As an example, he noted that a researcher looking for polymorphisms associated with DNA damage repair would have to scan through multiple databases on genetic associations, and would then need to retrieve pathway information, disease association data, and other information such as mouse phenotypic data from numerous other resources.
“What we’ve done is kind of stitched together a data structure where you can navigate across all these concepts simultaneously and go shopping, and then prioritize everything that comes back in your shopping basket based on structural impact analyses,” he said.
Running the same analysis workflow that the Cincinnati team developed for PolyDoms might be possible for a single protein or a few polymorphisms, Aronow said, “but doing it for the whole genome — that’s prohibitively expensive computationally.”
The PolyDoms team used a 10-processor Itanium 2 cluster at the Ohio Supercomputer Center to run its analyses, and even then it required “weeks” to run, he said.
The key to the resource is its use of two homology-based algorithms — SIFT (Sort Intolerant from Tolerant) and PolyPhen — to predict the impact of non-synonymous SNPs on protein function. After running around 45,000 non-synonymous SNPs from dbSNP through the two algorithms, SIFT predicted around 14,800 to be “deleterious,” while PolyPhen predicted around 14,600 to be “damaging.” Around 9,000 were predicted to be both damaging and deleterious, indicating a concordance of around 60 percent between the two programs.
“I think that if you have multiple indications of likely harmful impact you can be very sure that that amino acid is going to be debilitating to a particular area of the protein.”
“I think that if you have multiple indications of likely harmful impact you can be very sure that that amino acid is going to be debilitating to a particular area of the protein,” Aronow said, though he noted that “whether that area of the protein has a net affect of really changing the function of the protein in the context of its interactions and pathway participation — that’s another step that’s not quite handled by PolyDoms.”

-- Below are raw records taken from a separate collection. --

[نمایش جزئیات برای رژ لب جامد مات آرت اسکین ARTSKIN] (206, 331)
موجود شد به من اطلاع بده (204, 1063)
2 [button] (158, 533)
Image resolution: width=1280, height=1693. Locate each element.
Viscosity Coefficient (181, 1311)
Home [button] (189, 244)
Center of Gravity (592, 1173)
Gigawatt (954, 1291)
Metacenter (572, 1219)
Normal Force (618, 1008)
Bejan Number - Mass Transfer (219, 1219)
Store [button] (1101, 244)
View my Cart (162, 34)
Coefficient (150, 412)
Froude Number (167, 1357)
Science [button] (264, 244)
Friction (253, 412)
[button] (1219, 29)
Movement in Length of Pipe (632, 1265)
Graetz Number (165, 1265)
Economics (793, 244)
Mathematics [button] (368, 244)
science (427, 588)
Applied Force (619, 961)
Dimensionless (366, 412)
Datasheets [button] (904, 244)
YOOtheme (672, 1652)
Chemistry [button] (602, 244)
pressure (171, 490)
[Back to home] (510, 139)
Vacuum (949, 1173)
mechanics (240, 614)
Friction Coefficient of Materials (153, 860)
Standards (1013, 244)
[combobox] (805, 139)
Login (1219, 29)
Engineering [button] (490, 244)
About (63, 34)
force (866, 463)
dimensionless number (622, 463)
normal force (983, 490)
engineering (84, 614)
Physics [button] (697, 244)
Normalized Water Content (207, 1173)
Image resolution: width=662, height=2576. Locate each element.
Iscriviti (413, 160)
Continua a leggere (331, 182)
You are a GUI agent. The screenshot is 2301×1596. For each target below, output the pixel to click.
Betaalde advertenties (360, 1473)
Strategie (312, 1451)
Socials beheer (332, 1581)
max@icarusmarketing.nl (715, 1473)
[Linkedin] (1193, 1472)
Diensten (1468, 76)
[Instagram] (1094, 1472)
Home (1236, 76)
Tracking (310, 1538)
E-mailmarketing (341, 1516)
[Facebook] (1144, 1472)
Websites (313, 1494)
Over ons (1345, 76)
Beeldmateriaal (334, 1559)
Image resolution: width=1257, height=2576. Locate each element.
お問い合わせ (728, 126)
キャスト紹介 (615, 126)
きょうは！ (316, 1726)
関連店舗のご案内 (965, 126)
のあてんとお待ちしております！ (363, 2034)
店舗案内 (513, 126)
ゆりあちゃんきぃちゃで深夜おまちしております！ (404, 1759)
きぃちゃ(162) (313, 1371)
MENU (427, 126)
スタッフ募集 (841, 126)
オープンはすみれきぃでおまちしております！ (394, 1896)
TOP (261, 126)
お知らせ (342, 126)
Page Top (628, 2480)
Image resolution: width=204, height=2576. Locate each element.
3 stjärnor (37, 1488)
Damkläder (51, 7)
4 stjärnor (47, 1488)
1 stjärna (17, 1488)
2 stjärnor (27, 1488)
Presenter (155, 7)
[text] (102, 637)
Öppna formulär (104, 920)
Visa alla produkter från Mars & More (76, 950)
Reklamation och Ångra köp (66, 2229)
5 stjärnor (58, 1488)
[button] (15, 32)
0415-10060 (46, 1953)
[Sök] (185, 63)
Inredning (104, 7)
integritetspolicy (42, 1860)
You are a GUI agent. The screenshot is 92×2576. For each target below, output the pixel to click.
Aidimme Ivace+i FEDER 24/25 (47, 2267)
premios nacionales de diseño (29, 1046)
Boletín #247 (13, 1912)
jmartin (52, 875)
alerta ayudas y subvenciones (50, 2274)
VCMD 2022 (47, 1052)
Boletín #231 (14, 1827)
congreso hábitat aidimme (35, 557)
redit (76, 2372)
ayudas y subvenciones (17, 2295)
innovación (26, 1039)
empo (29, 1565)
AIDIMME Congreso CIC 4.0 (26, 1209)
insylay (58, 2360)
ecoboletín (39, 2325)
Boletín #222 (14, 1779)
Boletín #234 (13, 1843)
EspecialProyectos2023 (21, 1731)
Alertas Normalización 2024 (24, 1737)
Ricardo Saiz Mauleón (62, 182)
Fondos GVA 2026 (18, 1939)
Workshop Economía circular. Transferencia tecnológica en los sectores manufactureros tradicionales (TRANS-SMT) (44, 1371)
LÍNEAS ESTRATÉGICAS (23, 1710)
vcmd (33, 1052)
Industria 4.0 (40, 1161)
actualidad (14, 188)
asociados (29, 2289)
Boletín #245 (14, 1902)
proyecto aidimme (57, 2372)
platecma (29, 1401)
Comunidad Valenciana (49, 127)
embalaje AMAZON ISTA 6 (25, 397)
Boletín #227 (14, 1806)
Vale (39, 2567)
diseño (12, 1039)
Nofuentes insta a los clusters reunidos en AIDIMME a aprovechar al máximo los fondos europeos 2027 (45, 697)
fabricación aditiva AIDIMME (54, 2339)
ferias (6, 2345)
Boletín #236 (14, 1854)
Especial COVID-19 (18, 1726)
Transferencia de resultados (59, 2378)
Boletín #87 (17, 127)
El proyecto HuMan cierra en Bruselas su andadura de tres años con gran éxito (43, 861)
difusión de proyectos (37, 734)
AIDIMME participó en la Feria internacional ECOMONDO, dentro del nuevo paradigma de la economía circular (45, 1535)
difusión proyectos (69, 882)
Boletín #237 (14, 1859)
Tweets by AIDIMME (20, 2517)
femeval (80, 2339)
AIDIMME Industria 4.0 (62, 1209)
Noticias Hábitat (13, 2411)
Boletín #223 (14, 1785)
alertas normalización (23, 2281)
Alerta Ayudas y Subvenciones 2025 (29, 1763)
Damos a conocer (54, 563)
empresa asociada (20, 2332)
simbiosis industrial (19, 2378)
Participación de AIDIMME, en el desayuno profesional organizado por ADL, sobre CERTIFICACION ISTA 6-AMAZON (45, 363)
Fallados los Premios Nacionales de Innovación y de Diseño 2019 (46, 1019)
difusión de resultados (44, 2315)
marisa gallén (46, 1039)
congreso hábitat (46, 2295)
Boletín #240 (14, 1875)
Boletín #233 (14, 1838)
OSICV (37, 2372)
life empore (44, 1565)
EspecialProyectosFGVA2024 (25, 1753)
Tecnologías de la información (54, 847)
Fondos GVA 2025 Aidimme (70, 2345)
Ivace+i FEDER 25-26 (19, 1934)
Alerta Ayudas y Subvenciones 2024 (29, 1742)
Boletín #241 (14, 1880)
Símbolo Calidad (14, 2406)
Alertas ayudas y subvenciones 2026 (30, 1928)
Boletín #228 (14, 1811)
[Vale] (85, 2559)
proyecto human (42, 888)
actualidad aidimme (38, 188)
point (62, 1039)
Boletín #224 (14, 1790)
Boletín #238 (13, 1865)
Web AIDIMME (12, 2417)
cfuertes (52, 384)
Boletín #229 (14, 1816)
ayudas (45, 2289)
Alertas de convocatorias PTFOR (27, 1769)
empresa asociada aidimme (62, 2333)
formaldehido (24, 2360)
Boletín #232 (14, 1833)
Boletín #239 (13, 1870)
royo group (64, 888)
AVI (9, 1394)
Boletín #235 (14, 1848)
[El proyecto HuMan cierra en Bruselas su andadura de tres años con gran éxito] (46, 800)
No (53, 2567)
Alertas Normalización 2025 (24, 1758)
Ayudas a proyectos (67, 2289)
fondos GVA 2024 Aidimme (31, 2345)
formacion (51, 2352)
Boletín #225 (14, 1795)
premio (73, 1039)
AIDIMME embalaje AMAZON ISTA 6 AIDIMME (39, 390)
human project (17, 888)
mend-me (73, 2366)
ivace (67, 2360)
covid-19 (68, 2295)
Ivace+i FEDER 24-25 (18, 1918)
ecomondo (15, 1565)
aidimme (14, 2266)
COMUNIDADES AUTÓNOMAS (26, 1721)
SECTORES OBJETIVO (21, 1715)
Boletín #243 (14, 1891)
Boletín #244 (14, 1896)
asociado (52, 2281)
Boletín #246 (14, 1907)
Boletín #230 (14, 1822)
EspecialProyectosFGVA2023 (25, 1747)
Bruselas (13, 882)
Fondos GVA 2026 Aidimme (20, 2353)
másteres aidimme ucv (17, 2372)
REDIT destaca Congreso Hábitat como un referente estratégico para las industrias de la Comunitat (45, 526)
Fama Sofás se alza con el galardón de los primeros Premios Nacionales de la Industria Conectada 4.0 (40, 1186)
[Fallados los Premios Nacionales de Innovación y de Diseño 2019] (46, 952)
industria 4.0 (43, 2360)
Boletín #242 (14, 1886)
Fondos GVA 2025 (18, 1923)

PolyDoms provides a visualization tool that maps coding SNPs onto 3D protein structures and highlights non-synonymous SNPs that are potentially damaging or that have been previously reported as disease alleles. Users can query the database by protein, pathway, gene ontology term, disease term, or gene family.
Aronow described the database as an important, but early, step in integrating genotype with phenotype. “This is one of the first applications that’s ever incorporated mouse phenotype data from Jackson Labs back over into human orthologs to help predict the disease impact for humans,” he said. However, he noted, “phenotype is very, very hard. Disease is very difficult, so where you draw the line on what’s a normal phenotype variation versus true disease just gets harder and harder the more you look into medicine.”
Nevertheless, he noted that “many people in the field are coming up with creative ways of coming to terms” with the challenges of merging genetics and human health, “and I think the informatics is just getting to be more and more powerful to help to do this.”
Ultimately, Aronow said, PolyDoms represents one step toward his group’s long-term goal of modeling the effect of genetic perturbations on disease phenotypes. He described the database as enabling “knowledge representation and abstraction and functional annotation in an integrated way, which is a necessary precursor to useful dynamic systems modeling applied to disease. So this is a big step for us.”
A paper describing PolyDoms was published in this month’s Nucleic Acids Research database issue.